He lifted his hands, palms out, and raised his eyebrows.

"Nothing dangerous, just something new. Not yet on the market, as it were."

There were murmurs of discontent from the listening room. All wished to offer the hapless Lieutenant some word of advice- well, most of them, anyway- but to do so could prove to be insulting to Kurotsuchi, and none of them wanted to do that. He was unpredictable even to himself, and besides: who wanted to be the one denied the latest technology, the latest advances?

Kira was on edge. His position was balanced on a precipice as it was- to offend a Captain might result in stronger assertions that a new leader for the Third Division was necessary, and he wasn't ready for that yet. But, to align himself with the aid of Kurotsuchi… no one sane could see that as a reasonable and sensible decision. Even the man who had first brought him out of his solitary cell (where it might have been better he remained) had not deemed it wise, just as the best thing to do in order not to let so brilliant a mind to go to waste. After all, was genius that far removed from insanity?

Kira had a moment to decided, and his natural politeness won out.

"I would… appreciate such concern, Captain."

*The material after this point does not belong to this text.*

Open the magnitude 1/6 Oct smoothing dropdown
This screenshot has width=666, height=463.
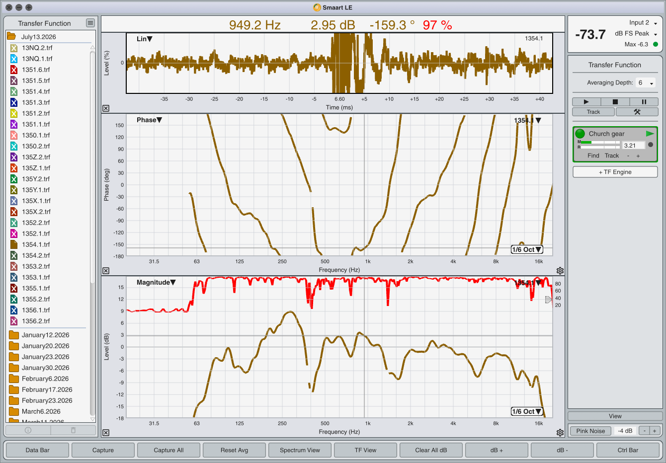(527, 411)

The room was silent with shock, even the apathetic Kyouraku and the continuously ambivalent Zaraki staring at him, wide-eyed. The quiet was heavy, Kira himself stunned at what he had agreed to (whatever that was, indeed) and Mayuri exultant with success. It was broken after a long and awkward moment by a barking laugh from Zaraki, the sought that denotes little humour and more a delayed reaction.

"S' brave of you, kid. I'd have ya at the Eleventh, just for that."

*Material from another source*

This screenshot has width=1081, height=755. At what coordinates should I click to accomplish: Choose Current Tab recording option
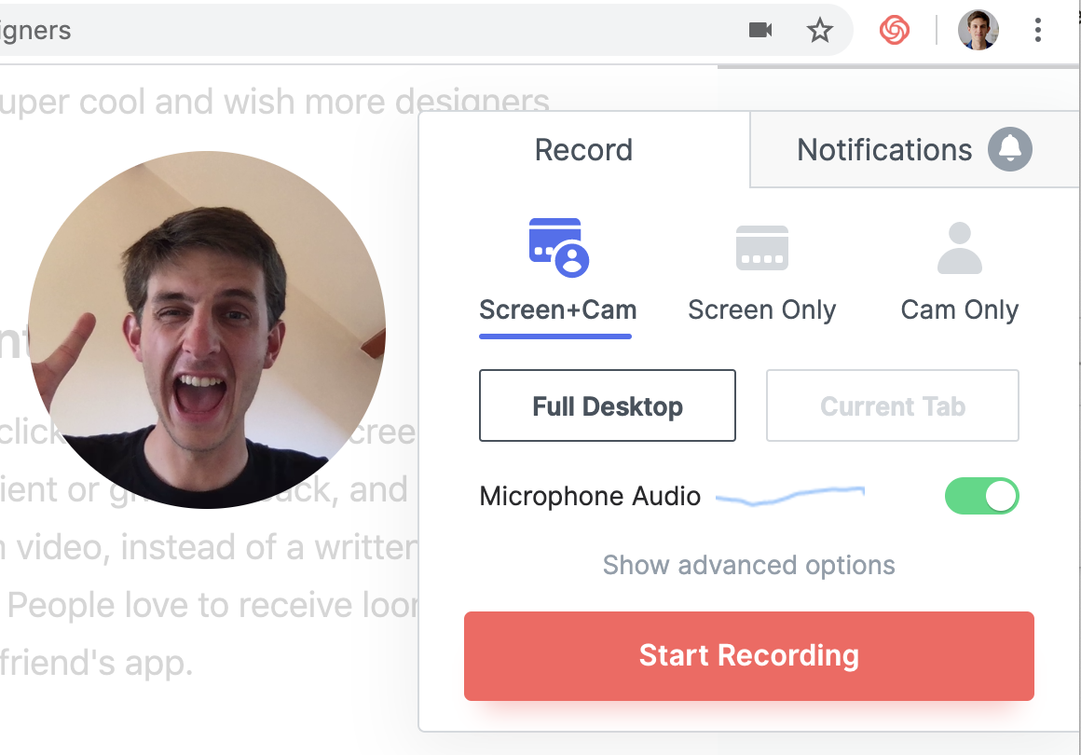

Mayuri, for the first time, turned his disconcerting smile to meet the pale and bare face of Kira, who was now looking all the more concerned.

"I will make you feel better, far better."

Kira shivered.

The meeting broke up soon after.

* * *

Kira followed the instruction of the message delivered to him to the word, arriving at the Twelfth Division at three o'clock that afternoon. He hadn't realised that the Captain had intended to start this soon, but he supposed that he didn't know how long Kurotsuchi had been waiting for an opportunity for testing out this new… thing.

He was lead from the front gate by a silent guide who wore an expression similar to that of the Lieutenant of this division: in fact, they looked quite similar, as well. Kira would have asked if they were sisters, perhaps cousins, but he was too perceptive for that, and there was something about this girl, like the other, that spoke of something entirely... unnatural.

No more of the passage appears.